§ **Text provided**
───
We identified protein-coding genes in the rhesus MSY using three complementary approaches. First, we electronically searched the rhesus MSY for homologs of all known human and chimpanzee MSY genes and pseudogenes. Second, we searched for homologs of all known human X-linked genes, to identify any X-Y shared genes that had been lost in both the human and chimpanzee MSY, but retained in the rhesus MSY. Third, we searched for additional rhesus-specific MSY genes using electronic prediction tools and high-throughput sequencing of rhesus testis cDNA (245 Mb total). We validated each putative gene by verifying transcriptional activity (Supplementary Fig. 14) and, where applicable, by comparing its predicted open reading frame to that of its human ortholog (Supplementary Table 3).

We then compared the catalogs of MSY genes in rhesus, human4 and chimpanzee13 to infer gene loss and conservation during the past 25 million years. To root this analysis in a deep evolutionary context, we first reconstructed which of the modern rhesus MSY genes were present on the common autosomal ancestor of X and Y (Fig. 2, Supplementary Table 4 and Supplementary Note 2). Most “ancestral” MSY genes would be expected to have a homolog both on the human X chromosome and on the chicken autosomes (chromosomes 1 and 4) that share common ancestry with mammalian X and Y chromosomes3,5. Indeed, 33 genes and pseudogenes in the rhesus, human, or chimpanzee MSY have their most closely related human homologs on the X chromosome (Fig. 2), and 29 of these also have homologs within syntenic regions of chicken chromosome 1 or 4. Analyses of a more distant outgroup, Xenopus tropicalis, revealed that two of the four rhesus MSY genes lacking homologs on chicken chromosome 1 and 4 (TSPY and AMELY) are X-Y ancestral; they were lost in the chicken lineage after divergence from mammals (Supplementary Note 2). A few human MSY genes with X homologs are recent additions to the MSY rather than remnants of the ancestral autosome pair – PCDH11Y and TGIF2LY are located in the human-specific X-transposed region4, and the X-linked homolog of VCY is found only in simian primates19. In the end, we arrived at a total of 30 ancestral MSY genes and pseudogenes in rhesus, human or chimpanzee (Fig. 2).

Figure 2.

Figure 2

Inventories of genes, both ancestral and added, in rhesus, human, and chimpanzee MSYs. At top, ancestral genes grouped by stratum, 1 through 5; added genes listed below. In rhesus, human and chimpanzee, current status of each MSY gene is indicated by shading in one of three columns: i. present and intact, ii. inactivated pseudogene or iii. absent/deleted. Total numbers of MSY-intact genes, pseudogenes, and absent/deleted genes – both ancestral and added – are tallied for each species. At far right is indicated, for each MSY gene, whether the most closely related human homolog is located on the X chromosome.
───
§ **Work to be completed**
Pick up the passage on rhesus MSY genes where it stops and carry it on. The rows have no connection to the passage on rhesus MSY genes.

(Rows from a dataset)
───
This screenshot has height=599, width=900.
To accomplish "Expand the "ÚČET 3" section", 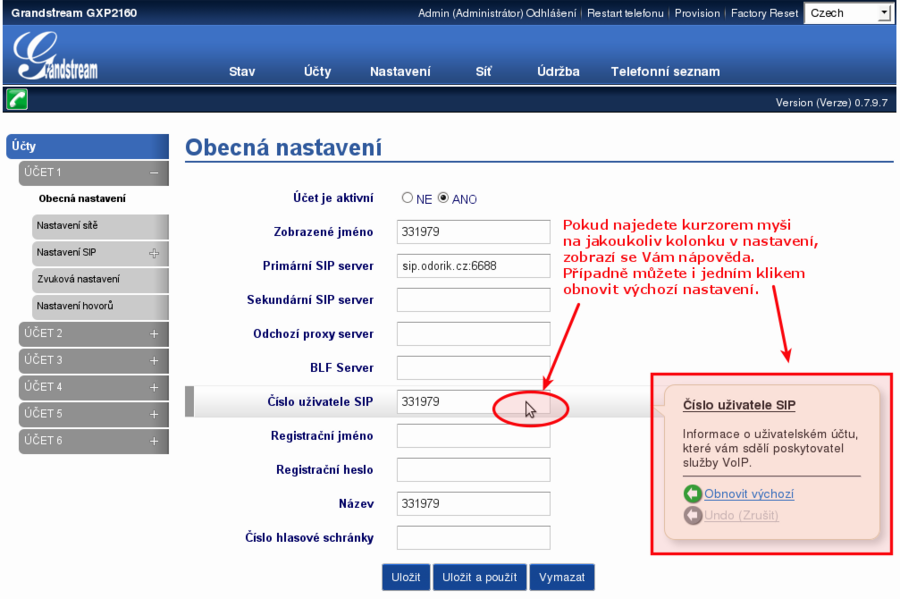I will tap(155, 360).
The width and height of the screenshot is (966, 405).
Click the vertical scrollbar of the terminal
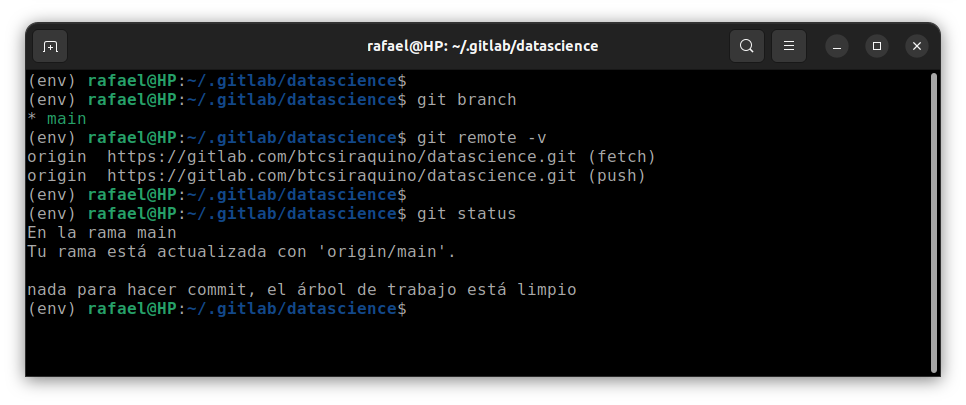click(934, 222)
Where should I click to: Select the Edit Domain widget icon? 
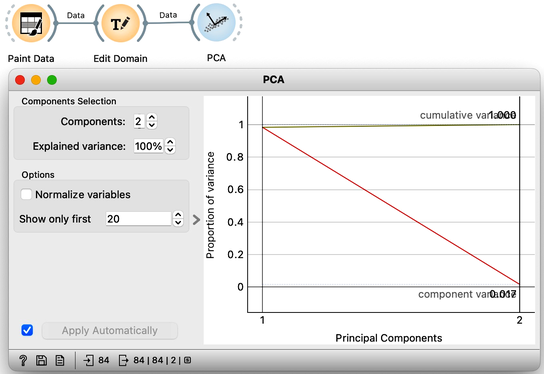[120, 23]
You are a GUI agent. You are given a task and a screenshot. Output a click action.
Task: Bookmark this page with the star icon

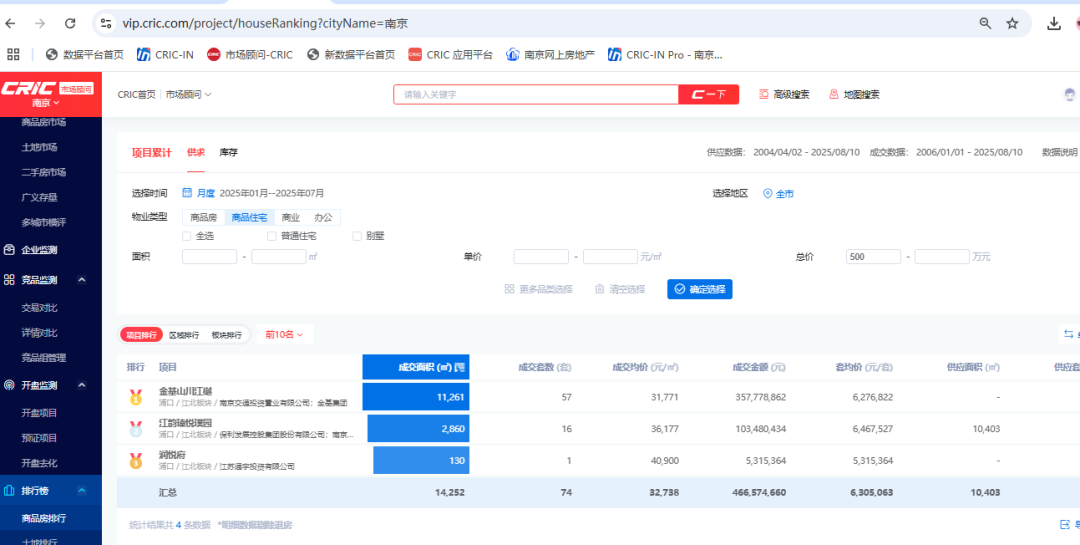[1012, 23]
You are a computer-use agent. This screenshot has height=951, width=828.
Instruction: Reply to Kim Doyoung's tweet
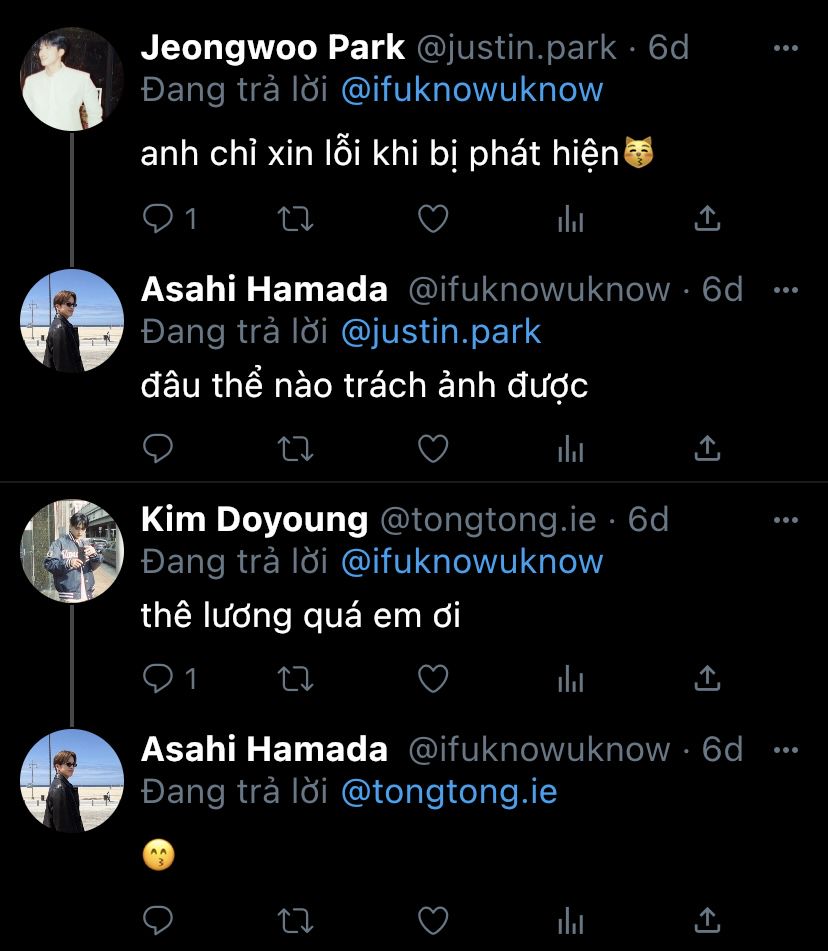coord(159,679)
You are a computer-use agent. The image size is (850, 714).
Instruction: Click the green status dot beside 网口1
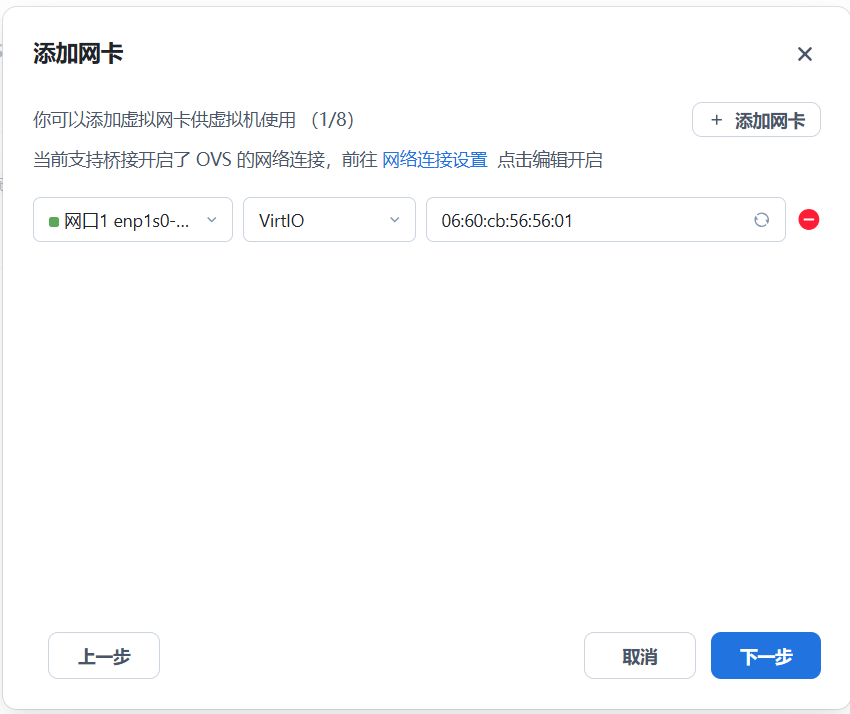point(53,221)
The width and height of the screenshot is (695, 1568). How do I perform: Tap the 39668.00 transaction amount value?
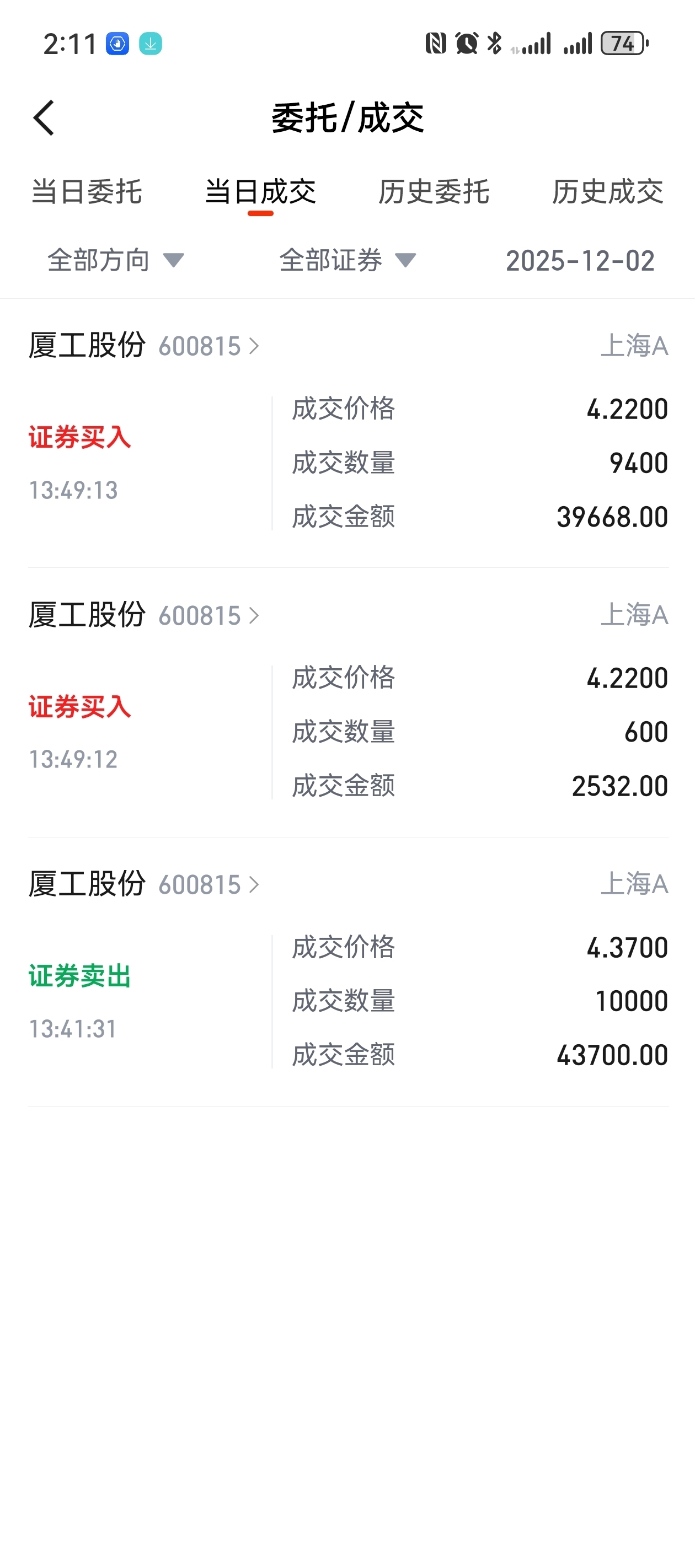(x=612, y=517)
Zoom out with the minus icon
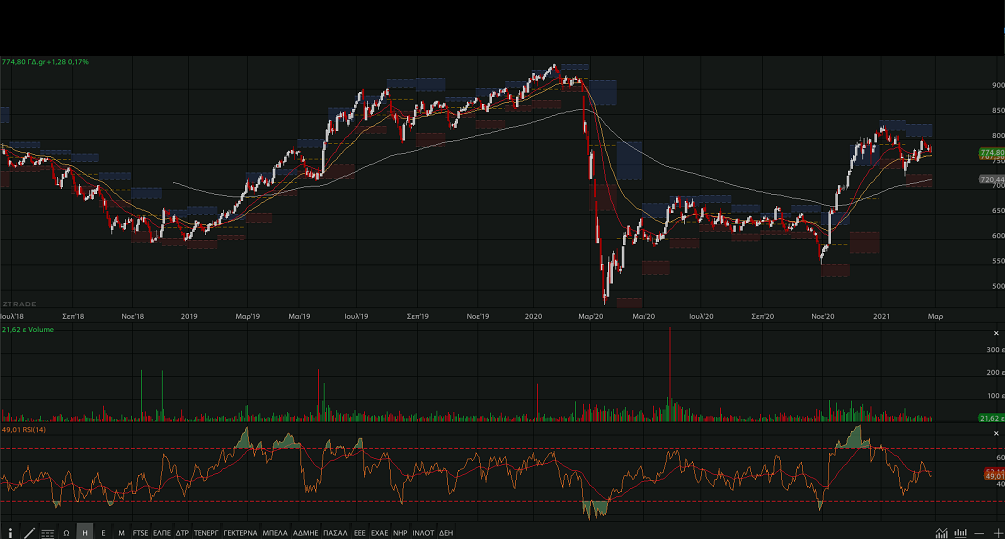Image resolution: width=1005 pixels, height=539 pixels. [979, 532]

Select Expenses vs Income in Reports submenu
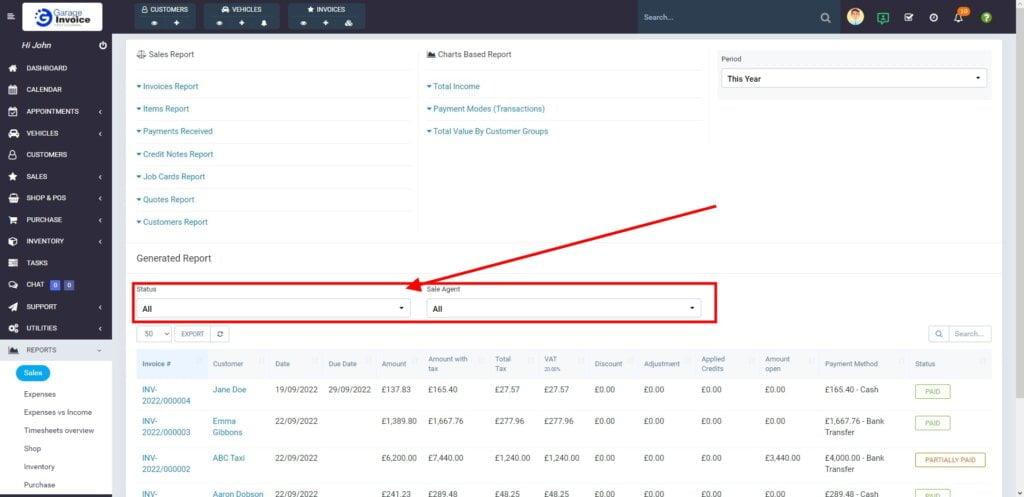coord(58,412)
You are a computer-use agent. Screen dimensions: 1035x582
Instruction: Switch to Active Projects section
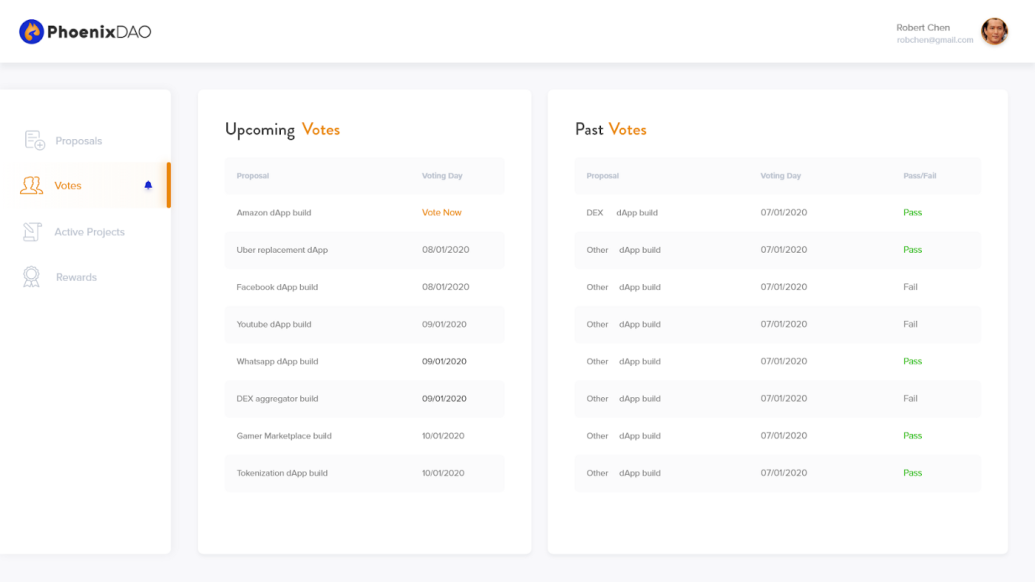89,232
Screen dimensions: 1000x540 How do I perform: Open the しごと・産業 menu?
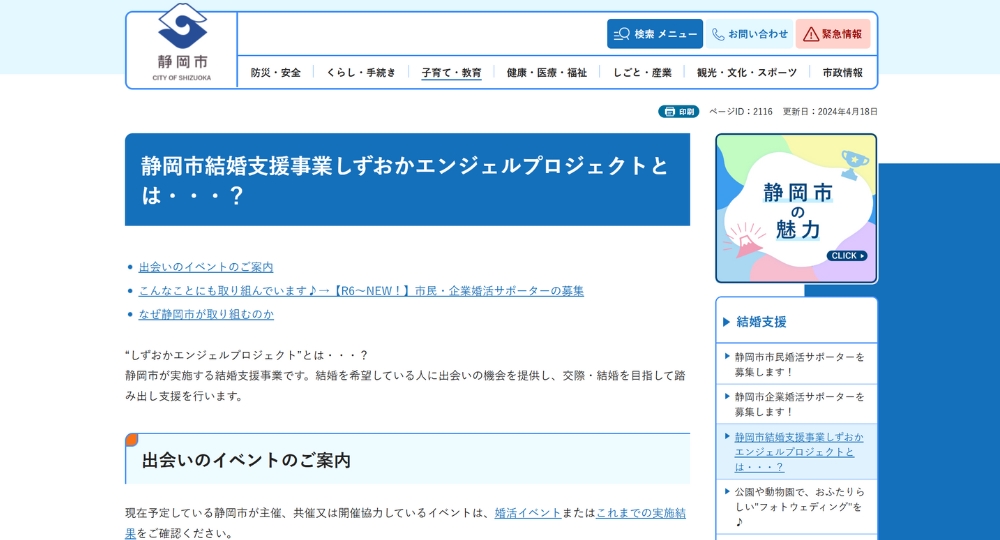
───
§ **Answer below**
Within strata 1 to 4, which collectively comprise the bulk of the human MSY, the rhesus and human MSYs possess precisely the same 18 ancestral genes (Figure 2). This striking and unanticipated identity leads us to conclude that, 25 million years ago, in the last common ancestor of rhesus and human, MSY strata 1 to 4 also carried these 18 ancestral genes (Table 1, Supplementary Table 5), and that no loss of ancestral genes occurred subsequently in either lineage (Supplementary Note 3). We note that, within strata 3 and 4, the rhesus and human MSYs carry a total of six ancestral pseudogenes, which appear to have lost their function more than 25 mya (Supplementary Fig. 15).

Table 1.

Stratification of X-Y ancestral gene loss in primate MSYs

Age of stratum (millions of years)1 Number of ancestral genes on human X chromosome2 Number of ancestral genes on MSY

Last common ancestor3 Rhesus Human Chimp
Stratum 1 240–320 414 5 5 5 4
Stratum 2 130–170 88 2 2 2 2
Stratum 3 80–130 143 8 8 8 5
Stratum 4 38–44 12 3 3 3 2
Stratum 5 29–32 7 2–7 2 1 1
1

Ages from refs. 2 and 3.

2

Gene numbers from ref. 5, Supplementary Table 4 and Supplementary Note 2.

3

Gene counts in MSY of hypothetical rhesus-human-chimpanzee ancestor deduced from observed gene counts in extant species.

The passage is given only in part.